[Collected data]

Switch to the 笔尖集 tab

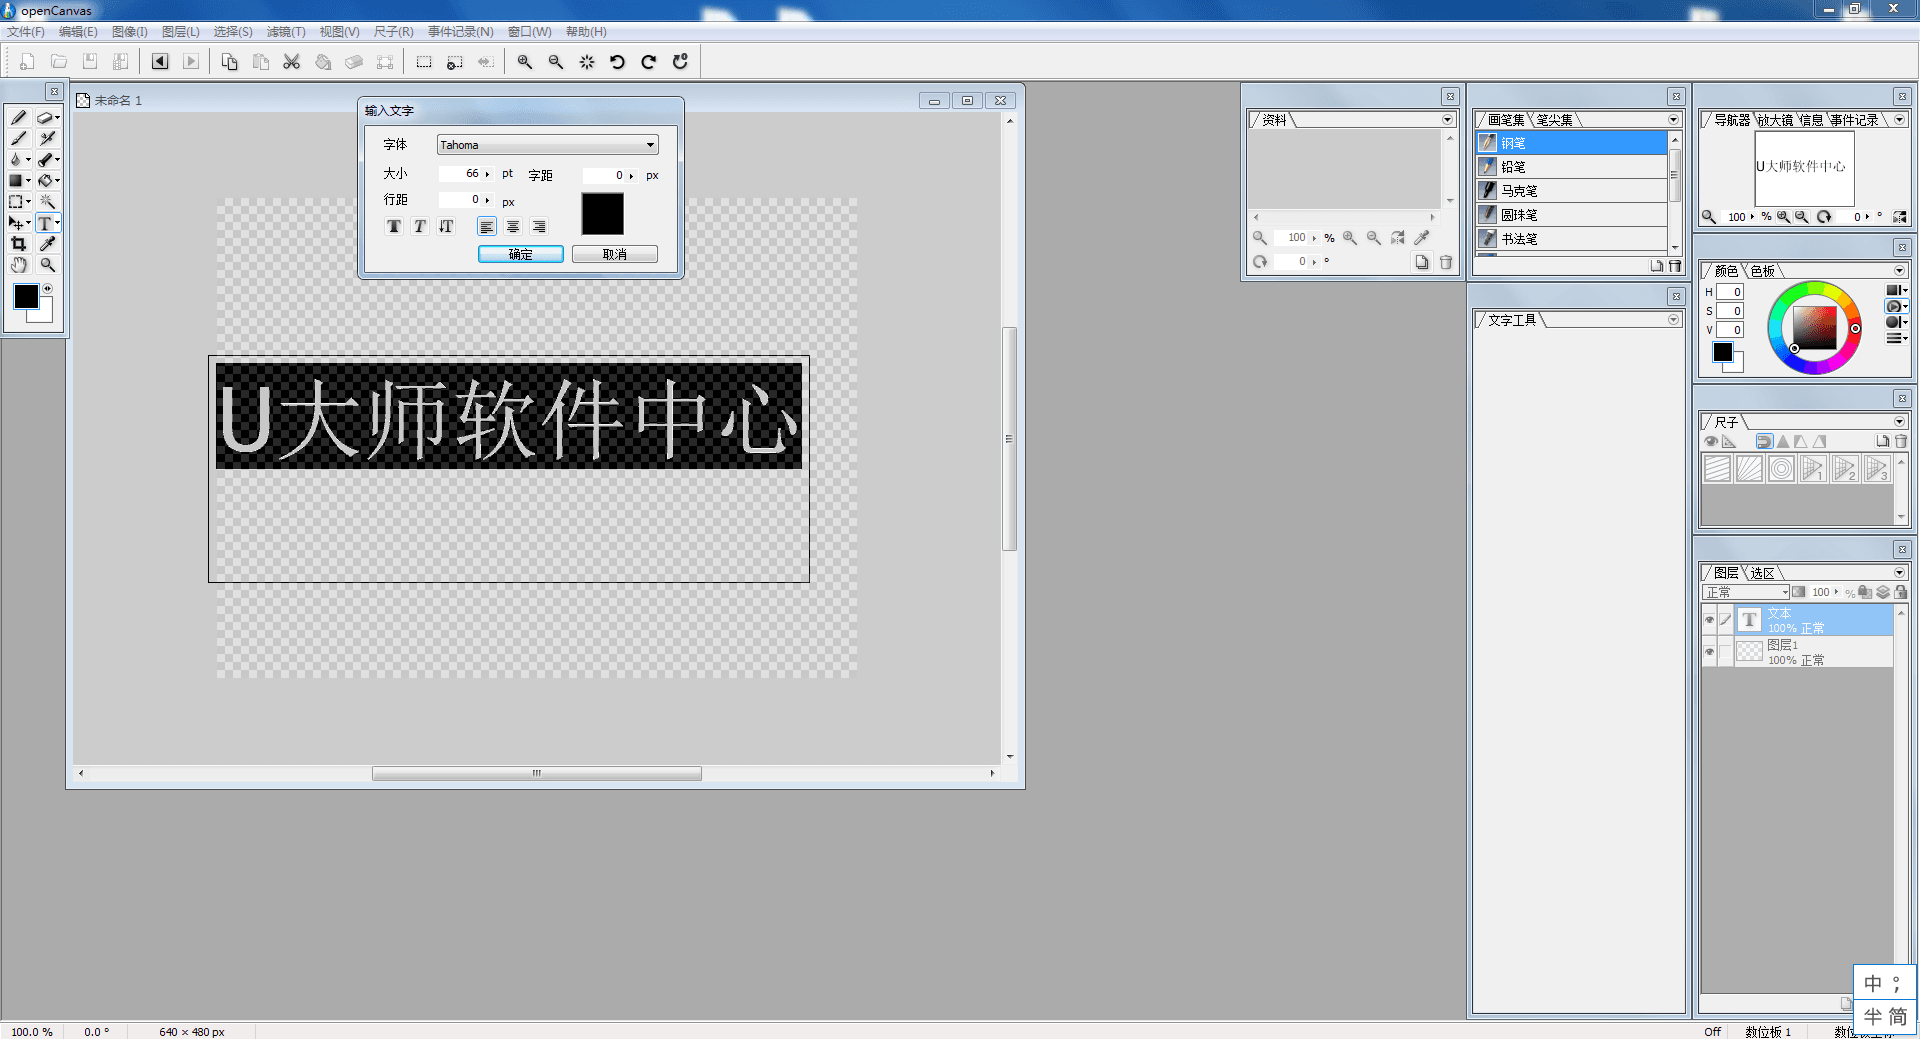[x=1554, y=120]
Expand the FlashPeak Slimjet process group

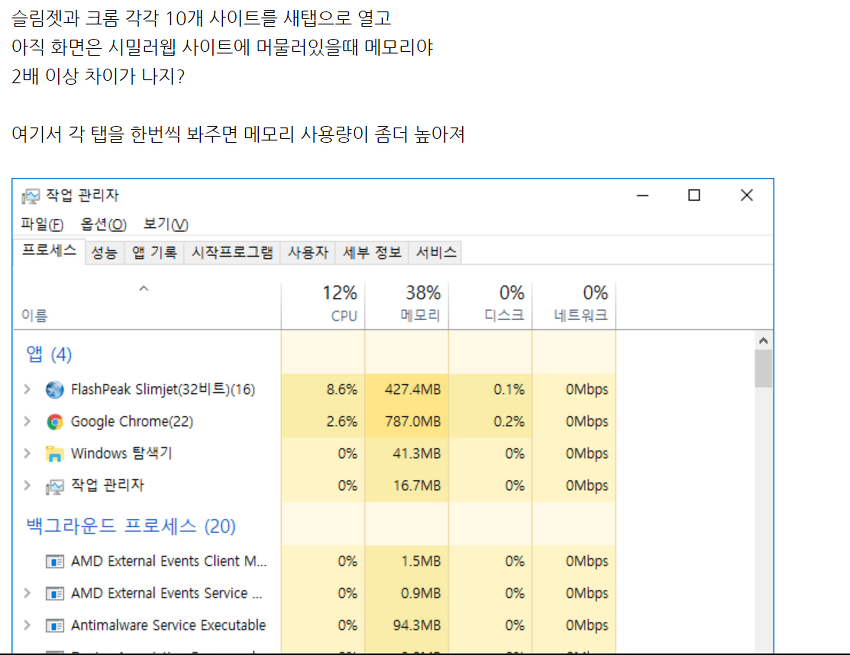(x=27, y=390)
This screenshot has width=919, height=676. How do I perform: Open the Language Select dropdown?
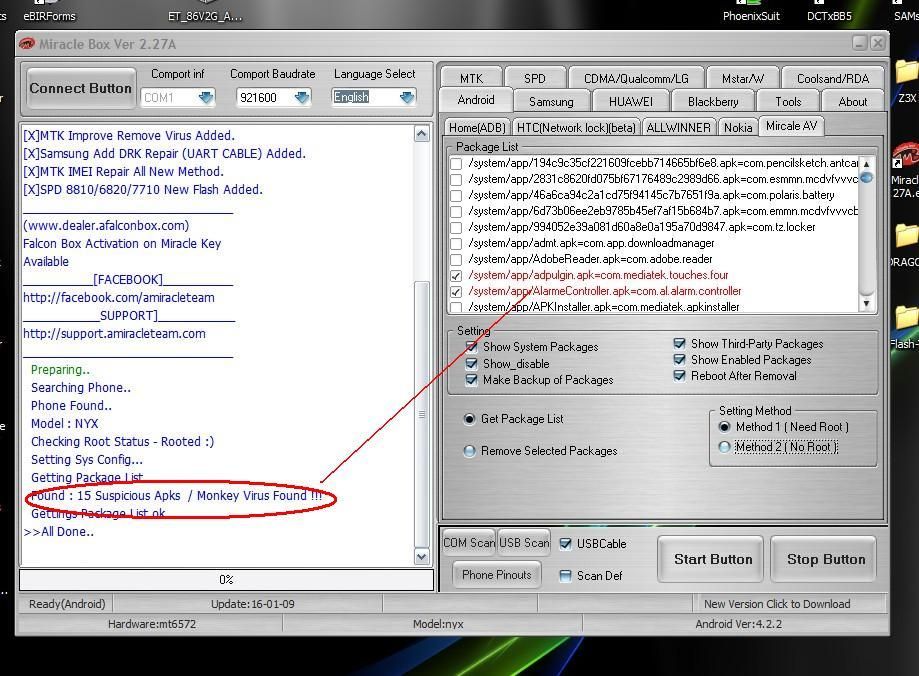point(406,98)

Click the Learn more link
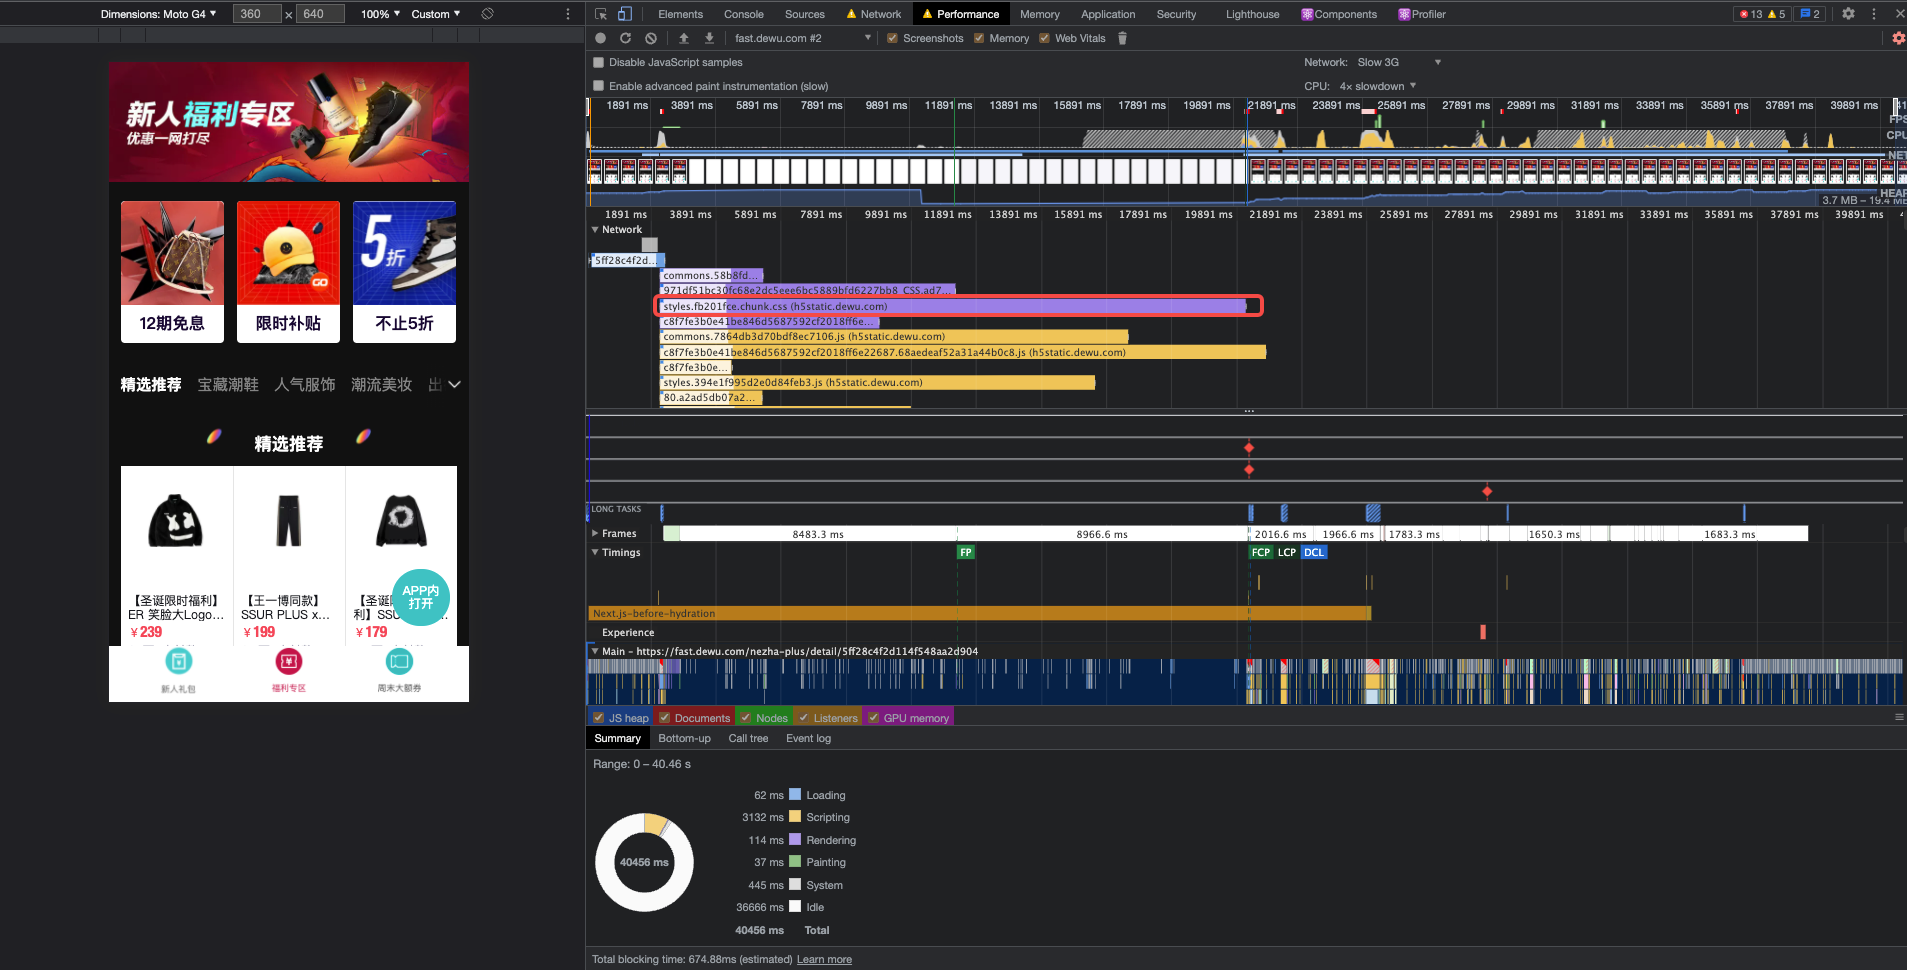pyautogui.click(x=824, y=959)
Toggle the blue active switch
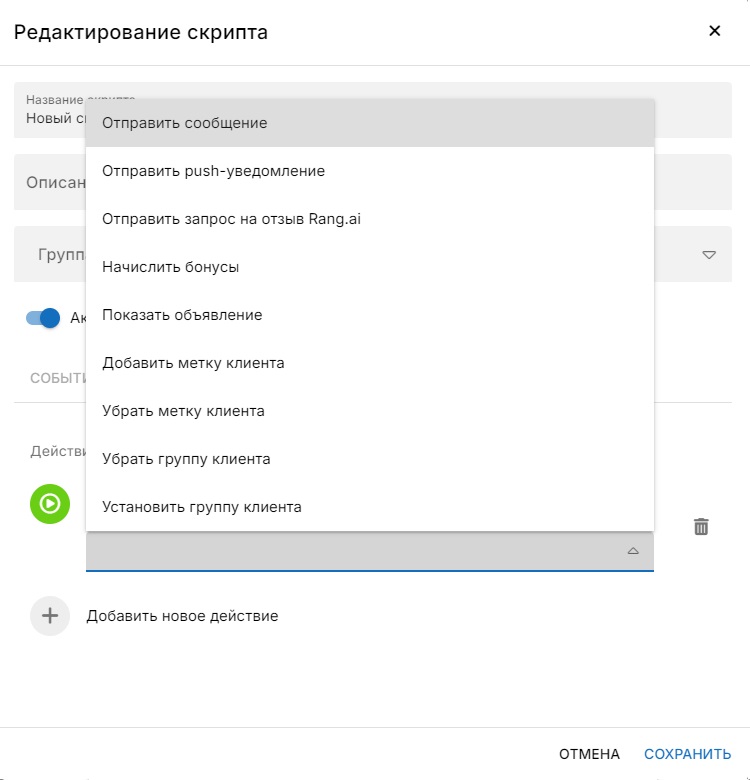The width and height of the screenshot is (750, 780). tap(43, 317)
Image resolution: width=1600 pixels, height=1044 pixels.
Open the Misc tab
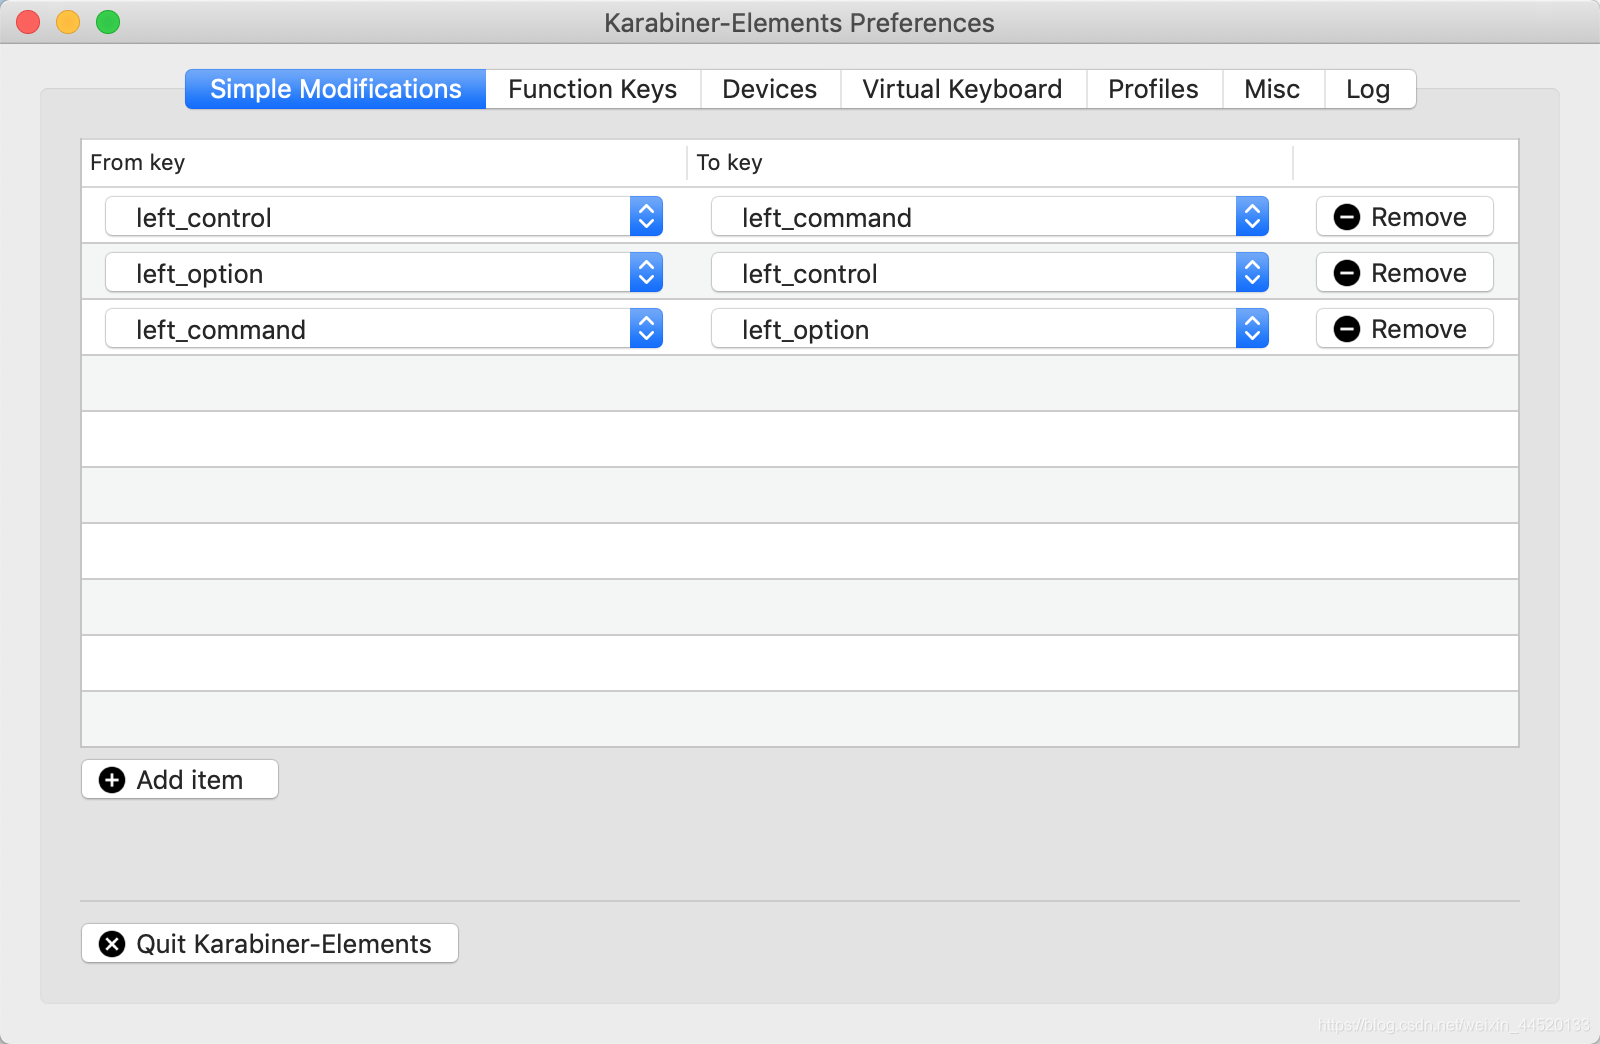1273,89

◆ ASSIGNMENT:
Drop the images and transcribe the entries above exactly.

◆ EXERCISE OUTPUT:
Switch to the 笔尖集 tab

[x=1554, y=120]
Expand the FlashPeak Slimjet process group

(x=27, y=390)
This screenshot has width=919, height=676. How do I perform: Open the Language Select dropdown?
point(406,98)

Click the Learn more link
pyautogui.click(x=824, y=959)
Toggle the blue active switch
The width and height of the screenshot is (750, 780). tap(43, 317)
Image resolution: width=1600 pixels, height=1044 pixels.
Open the Misc tab
1273,89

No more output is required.